▶ **Directions**
Would you please print exactly the lines that run from the one with "This screenshot has width=1389, height=868." to the last line of the data, both included, without any pictures?

▶ **Data to process**
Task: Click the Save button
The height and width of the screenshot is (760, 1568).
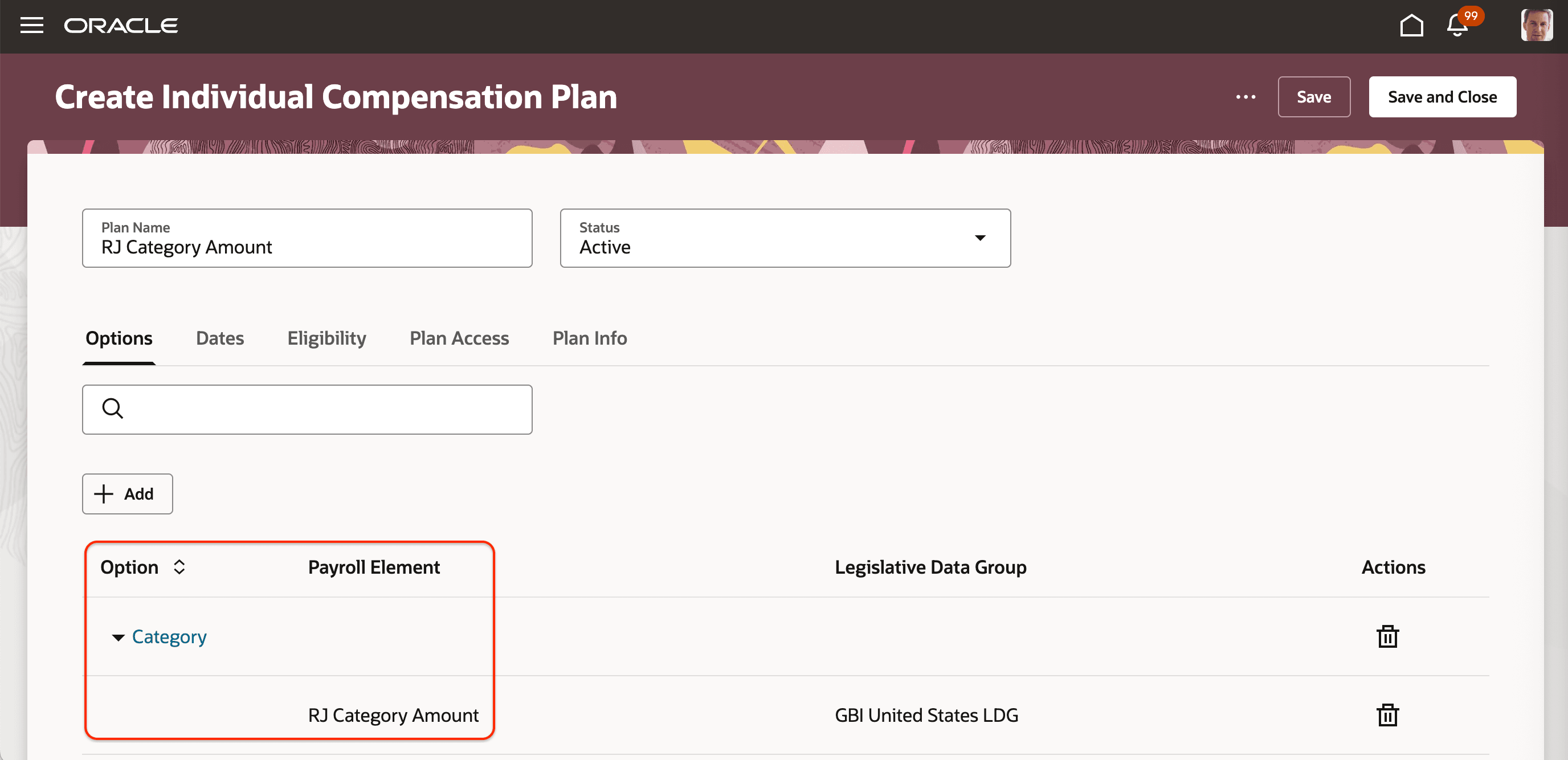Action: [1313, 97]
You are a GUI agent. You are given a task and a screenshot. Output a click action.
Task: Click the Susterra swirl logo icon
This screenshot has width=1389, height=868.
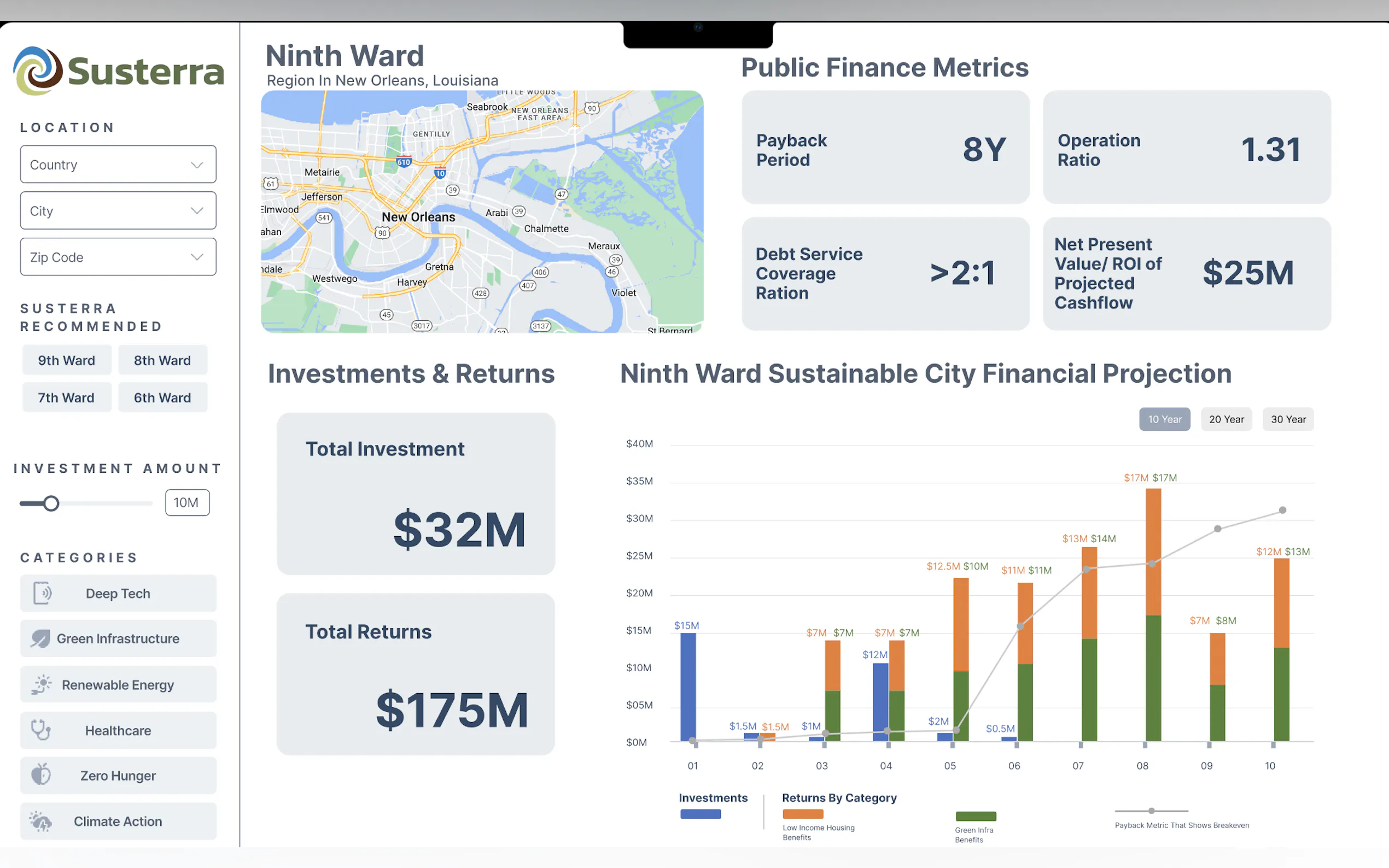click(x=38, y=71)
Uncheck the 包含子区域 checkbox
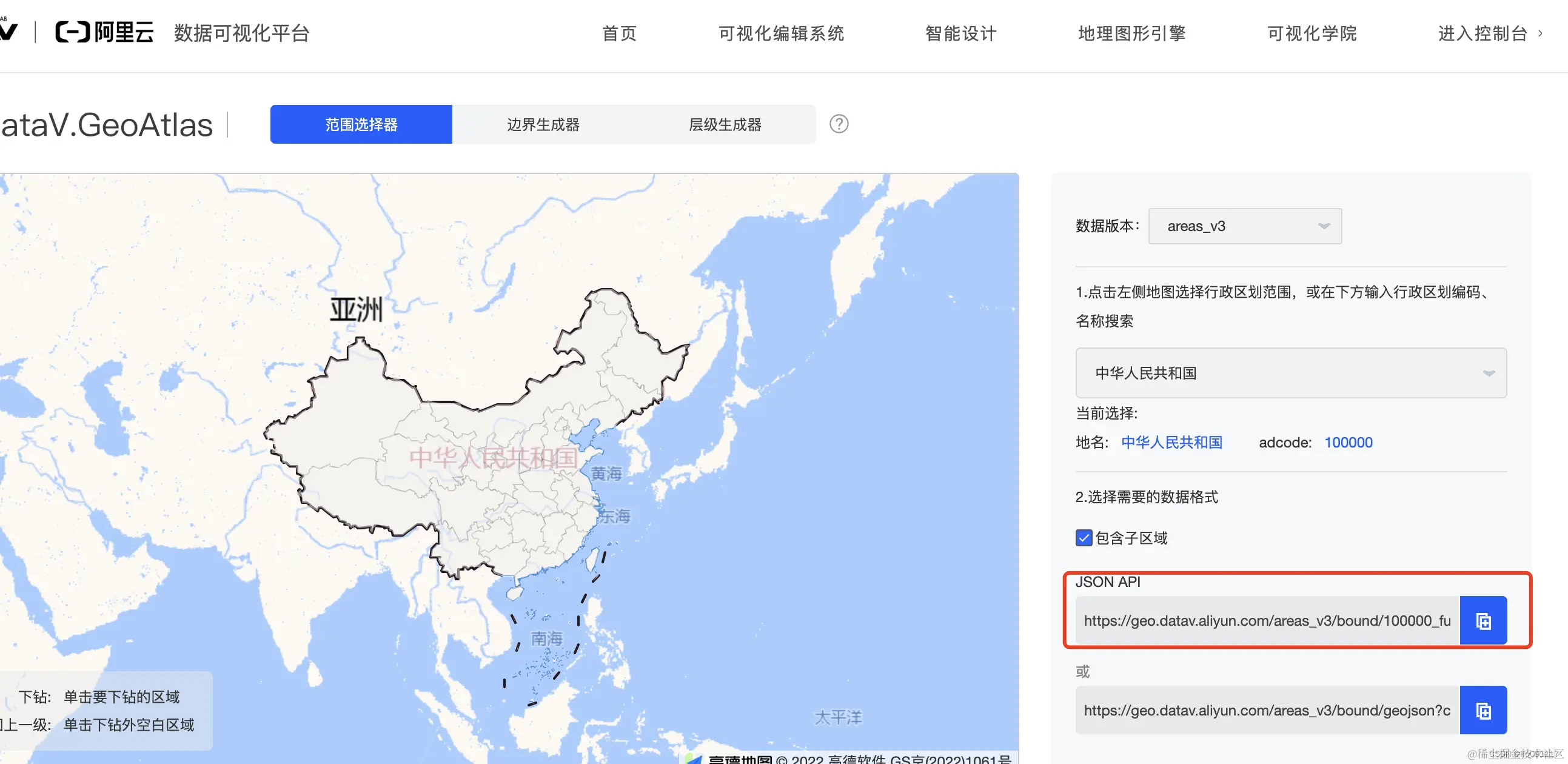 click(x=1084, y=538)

▶ **Written answer**
This screenshot has width=1389, height=868.
click(x=38, y=71)
Uncheck the 包含子区域 checkbox
 click(x=1084, y=538)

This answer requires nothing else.